DEUTSCHLAND/WELT

20.10.2011 | Berlin
DGB stellt Koalition schlechtes Halbzeitzeugnis aus
Der Deutsche Gewerkschaftsbund (DGB) hat dier schwarz-gelben Bundesregierung ein schlechtes Halbzeitzeugnis ausgestellt.
«Es ist den Koalitionären von Anfang an nicht gelungen, den Regierungszug richtig auf die Schiene zu setzen, geschweige denn in Fahrt zu bringen», schrieb der DGB-Vorsitzende Michael Sommer in einem Beitrag für die Dortmunder «Ruhr-Nachrichten» (Donnerstag). «Selten hat eine Koalition so viele Neuanfänge verkündet.

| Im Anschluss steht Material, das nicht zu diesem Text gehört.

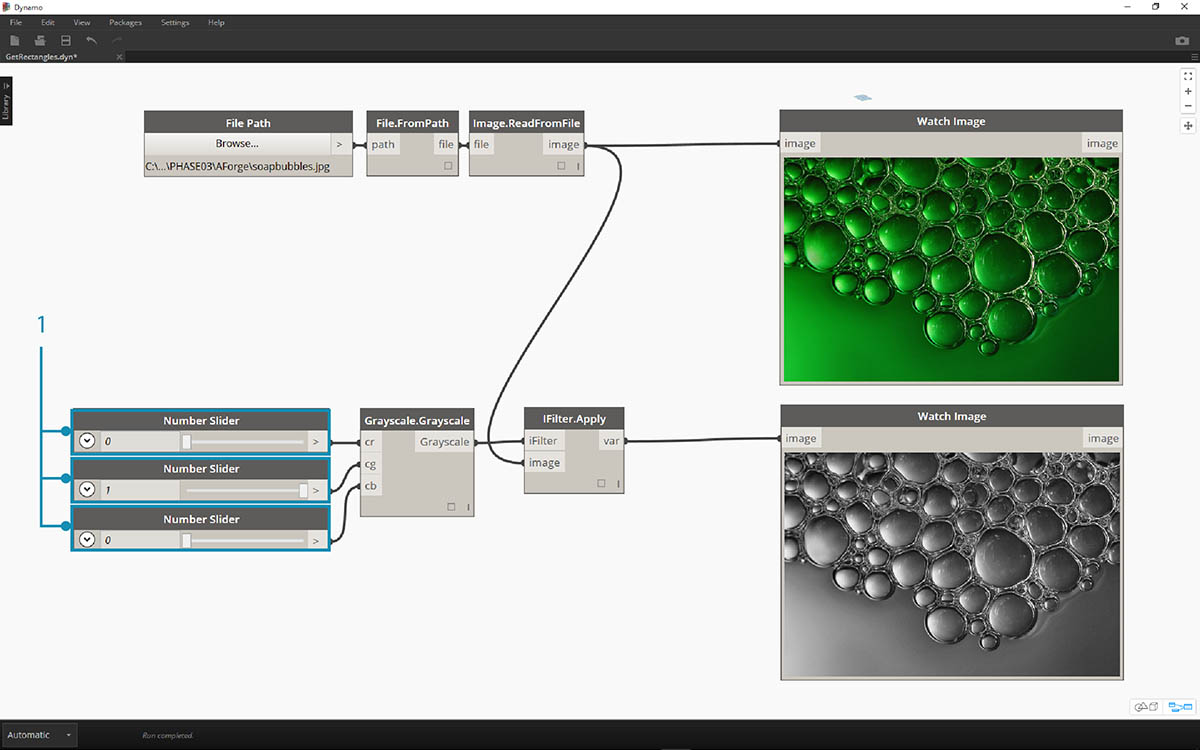Open the Settings menu

click(x=175, y=22)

Und vor allem die FDP erweckt den Eindruck, personell wie inhaltlich überfordert zu sein.» Zur ganzen Wahrheit gehöre aber auch, dass viele Angriffe auf die Rechte der Beschäftigten, die die Gewerkschaften befürchtet haben, ausgeblieben seien.

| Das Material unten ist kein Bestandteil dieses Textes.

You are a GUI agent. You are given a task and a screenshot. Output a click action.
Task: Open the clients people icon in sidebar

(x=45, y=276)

Arbeitgeberpräsident Dieter Hundt zog in der Zeitung eine positivere Halbzeitbilanz: «Innerhalb eines Jahrzehnts ist Deutschland als Wirtschaftsstandort vom bemitleideten Schlusslicht zur Wachstumslokomotive in Europa aufgestiegen. Auch der deutsche Arbeitsmarkt steht heute so gut da wie schon lange nicht mehr», schrieb der Präsident der Bundesvereinigung der Deutschen Arbeitgeberverbände (BDA). Dafür habe auch die Politik richtige Weichen gestellt.

Trotzdem lägen in der zweiten Hälfte der Legislaturperiode große Herausforderungen vor der Regierungskoalition, schrieb Hundt weiter. Er mahnte eine strenge Haushaltsdisziplin und solide Finanzen an und verlangte, im kommenden Jahr der Rentenbeitrag zu senken. «Ein großes Problem bleibt die überstürzte Energiewende. Die Kernenergie zu ersetzen wird uns noch großes Kopfzerbrechen bereiten.»

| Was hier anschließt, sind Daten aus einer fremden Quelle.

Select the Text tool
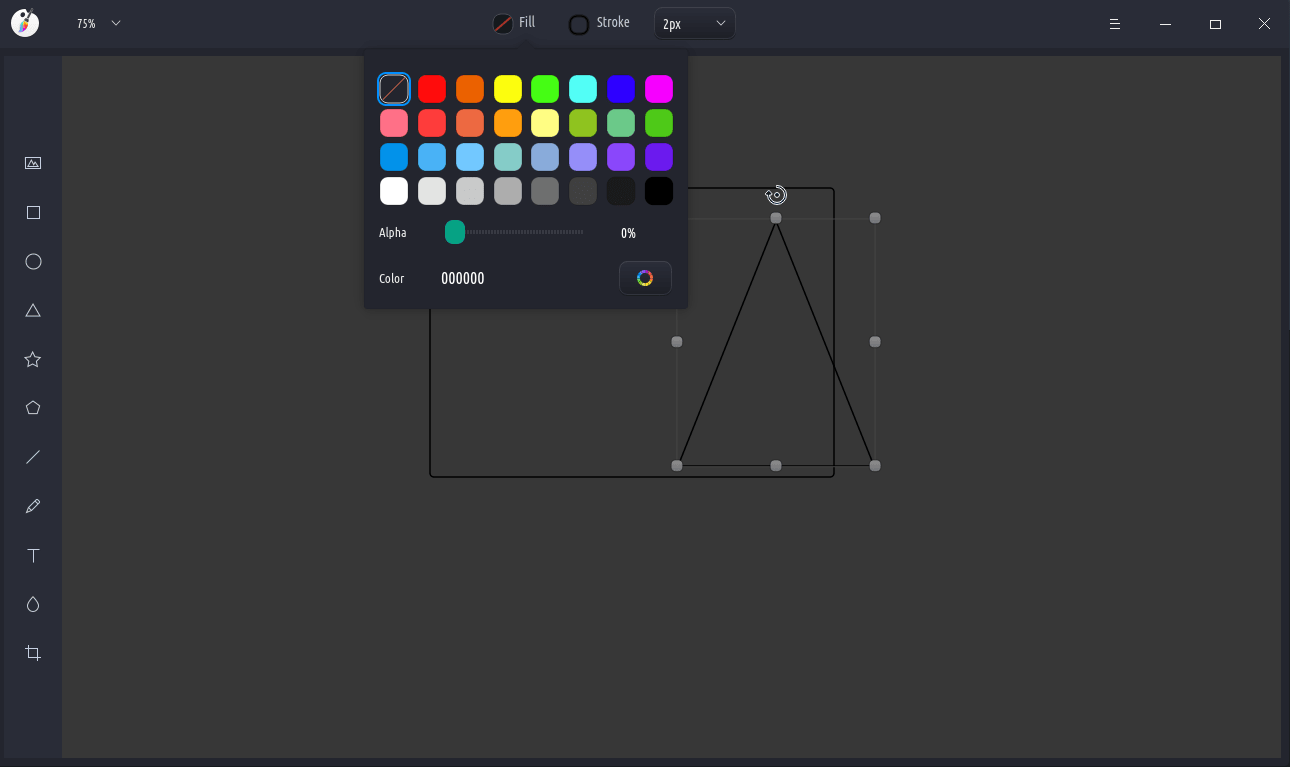 [33, 555]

DGB-Chef Sommer forderte erneut einen gesetzlichen Mindestlohn und gleichen Lohn für gleiche Arbeit. Zudem müssten die Finanzmärkte endlich festen Regeln unterworfen werden. «Die Einführung der Finanztransaktionssteuer ist überfällig und die Spekulationen mit Leerverkäufen gehören weltweit ebenso verboten, wie die Macht der Rating-Agenturen gebrochen werden muss.»
Der frühere Wirtschaftsminister und heutige FDP-Fraktionschef Rainer Brüderle bezeichnete es als Erfolg schwarz-gelber Wirtschaftspolitik, dass die Zahl der Langzeitarbeitslosen im September erstmals unter zwei Millionen gesunken sei. «Das ist ein Spitzenwert», sagte er der «Neuen Osnabrücker Zeitung» (Donnerstag). Die erfreuliche Entwicklung zeige, dass Deutschland strukturelle Verbesserungen am Arbeitsmarkt geschafft habe.